Pilots are reporting an increase in people pointing laser pointers at commercial plans taking off and landing.
Across the nation, pilots say it has happened nearly a thousand times more than last year. The airport with the most reports in the state of Florida is Miami International Airport.
MIA has more than double the number of the next closest.
This trend worries pilots as they enter a high season for this type of behavior.
According to the FAA, as of October 31, 439 pilots reported a laser pointer strike in Florida -- 124 of them were in the area around MIA.
Last year, in the same sector, there were 93 reports. Tampa had the second most this year in Florida with 59 reports as of October 31.
Florida ranks third for the most strikes after California and Texas.

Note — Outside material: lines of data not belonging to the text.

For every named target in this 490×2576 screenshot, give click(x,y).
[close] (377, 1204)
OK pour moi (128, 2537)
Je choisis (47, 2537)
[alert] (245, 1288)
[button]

Nationwide pilots reported 7,757 laser pointer strikes up from 6,852 in 2020.
In an interview, regional administrator Michael O’Harra tells NBC 6 it puts pilots and passengers in danger.
“Pilots are often forced to duck down to avoid having the lasers contact their eyes directly,” O’Harra said. “The impact can be anything from a distraction to incapacitation if the laser has a direct impact on the pilot’s eyesight.”
Looking at the data, O’Harra said each airport location has different trends but pilots appear to report more laser-pointer strikes in the months of October through December when holiday travel is at a high and sundown is earlier with daylight savings time.
The danger for pilots increases at night and when they’re closer to the ground.
“Some who may have no idea that it presents a hazard to pilots in the cockpit and others who may be deliberately targeting an aircraft,” O’Harra said.
Rolando Yague goes to trial in March. Earlier this Spring, the Miami-Dade Police aviation unit claimed he waved a green laser pointer into the cockpit of an overhead plane. Through an undercover investigation in the neighborhood airline officials pointed out, an officer claimed he saw Yague flash the laser and then throw it into his driveway as the officer approached.
If convicted he could face five years in jail and a $250,000 fine.
He pleaded not guilty. His attorney told NBC 6 “we will vigorously defend our client.”
“You’re looking for runway lights and the next thing you know you get hit with a green laser that takes out part of your vision. It’s very dangerous. I can’t think of anything worse,” retired airline captain Jay Rollins said when Yegue was arrested.
A spokesperson for MIA told NBC 6 there is little they can do because this all happens in the neighborhoods outside airport property. NBC 6 requested an interview with City of Miami police and Miami-Dade police and have not yet heard back.
“I don’t see any difference between what a person is doing with a laser pointing at an airplane cockpit any different from firing a rocket. It has the same outcome,” Rollins said.